• Required tasks
A. Answer each question from the film summary, one answer per line, marked like the question.
(i) Whose novel is being adapted?
(ii) When does the film open?
(iii) What does Robbie ask Briony to do?
B. Copy from the film summary, word for word, the stretch from "Director Joe Wright" through "the costs associated.".

• Text passage
Director Joe Wright re-teams with Keira Knightley for an adaptation of Ian McEwan's 2001 novel, a story that traverses a good portion of the 20th Century as it explores the devastating impact caused by rash decisions and the costs associated.
The film opens in Summer 1935 at the Tallis estate as the family prepares for the return of eldest child Leon accompanied by his friend Paul (Benedict Cumberbatch). A young teenage Briony (Saoirse Ronan) is writing a play for the occasion and subjects her cousins, a girl about her age and two younger twin boys who are staying because their parents are going through a divorce, to rehearse it. Recently returned from college are Briony's older sister, Cecilia (Knightley) and Robbie Turner (James McAvoy), the son of the Tallis' housekeeper (Brenda Blethyn). Turner's fees were paid by the Tallis patriarch and will continue to be as Robbie heads off to medical school.
Briony notices uneasiness between Cecilia and Robbie. From the house, she only can see an incident at the fountain where Cecilia took off some clothing in front of Robbie and jumped in. Later, Robbie asks Briony to deliver a note to Cecilia. Naturally, the curious teen reads it and is shocked to find Robbie's sexual desires as well as his word choices.

• Extracted data
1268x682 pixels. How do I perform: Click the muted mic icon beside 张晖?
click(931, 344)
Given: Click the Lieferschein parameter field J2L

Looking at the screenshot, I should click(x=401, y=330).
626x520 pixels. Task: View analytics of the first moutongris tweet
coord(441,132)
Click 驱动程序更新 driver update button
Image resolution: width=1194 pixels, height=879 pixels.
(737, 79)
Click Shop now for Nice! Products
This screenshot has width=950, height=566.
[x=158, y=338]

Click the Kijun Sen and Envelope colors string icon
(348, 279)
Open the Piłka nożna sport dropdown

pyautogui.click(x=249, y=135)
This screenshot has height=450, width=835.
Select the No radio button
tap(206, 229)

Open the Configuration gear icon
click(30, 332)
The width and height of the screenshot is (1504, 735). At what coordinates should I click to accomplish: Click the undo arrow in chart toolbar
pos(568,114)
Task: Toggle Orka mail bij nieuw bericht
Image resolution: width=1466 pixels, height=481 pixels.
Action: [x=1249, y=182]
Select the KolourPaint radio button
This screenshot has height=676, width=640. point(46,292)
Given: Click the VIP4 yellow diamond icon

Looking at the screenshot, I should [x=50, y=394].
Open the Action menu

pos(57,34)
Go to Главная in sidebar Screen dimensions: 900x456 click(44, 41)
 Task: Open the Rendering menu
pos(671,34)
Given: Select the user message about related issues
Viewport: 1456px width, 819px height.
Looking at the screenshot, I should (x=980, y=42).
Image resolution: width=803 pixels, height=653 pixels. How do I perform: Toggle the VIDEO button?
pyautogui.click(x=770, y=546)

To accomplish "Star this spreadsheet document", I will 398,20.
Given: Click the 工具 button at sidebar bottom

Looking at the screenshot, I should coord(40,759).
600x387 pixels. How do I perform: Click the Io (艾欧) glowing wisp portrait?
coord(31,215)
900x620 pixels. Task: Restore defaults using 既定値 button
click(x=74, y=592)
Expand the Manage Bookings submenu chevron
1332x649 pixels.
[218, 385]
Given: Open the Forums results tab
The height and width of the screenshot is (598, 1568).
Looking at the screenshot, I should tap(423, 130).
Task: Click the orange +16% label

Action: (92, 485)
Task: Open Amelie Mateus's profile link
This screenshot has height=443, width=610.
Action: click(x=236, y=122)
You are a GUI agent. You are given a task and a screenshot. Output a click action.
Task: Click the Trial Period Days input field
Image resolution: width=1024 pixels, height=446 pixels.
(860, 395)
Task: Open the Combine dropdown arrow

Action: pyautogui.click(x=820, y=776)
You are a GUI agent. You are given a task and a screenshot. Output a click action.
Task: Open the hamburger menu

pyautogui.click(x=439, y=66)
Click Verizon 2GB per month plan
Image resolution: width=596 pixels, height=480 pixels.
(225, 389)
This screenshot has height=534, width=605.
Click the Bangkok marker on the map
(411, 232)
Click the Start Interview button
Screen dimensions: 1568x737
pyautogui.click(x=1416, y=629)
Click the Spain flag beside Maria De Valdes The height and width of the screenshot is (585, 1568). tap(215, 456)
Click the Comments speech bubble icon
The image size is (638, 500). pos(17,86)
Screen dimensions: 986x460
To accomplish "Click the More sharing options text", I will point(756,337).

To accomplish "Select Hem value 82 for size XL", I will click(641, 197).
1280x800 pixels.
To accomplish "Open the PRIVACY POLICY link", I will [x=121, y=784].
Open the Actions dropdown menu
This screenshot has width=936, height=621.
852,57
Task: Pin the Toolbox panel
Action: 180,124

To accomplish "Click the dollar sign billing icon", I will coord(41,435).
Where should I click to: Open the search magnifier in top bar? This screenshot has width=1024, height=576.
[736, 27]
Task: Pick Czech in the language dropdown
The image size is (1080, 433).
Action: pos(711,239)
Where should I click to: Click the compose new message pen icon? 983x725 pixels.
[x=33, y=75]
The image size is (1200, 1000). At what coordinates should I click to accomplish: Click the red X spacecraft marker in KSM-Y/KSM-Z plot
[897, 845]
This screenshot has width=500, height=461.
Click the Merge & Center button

• Exercise answers
A.
(i) Ian McEwan's
(ii) Summer 1935
(iii) Deliver a note to Cecilia

B.
Director Joe Wright re-teams with Keira Knightley for an adaptation of Ian McEwan's 2001 novel, a story that traverses a good portion of the 20th Century as it explores the devastating impact caused by rash decisions and the costs associated.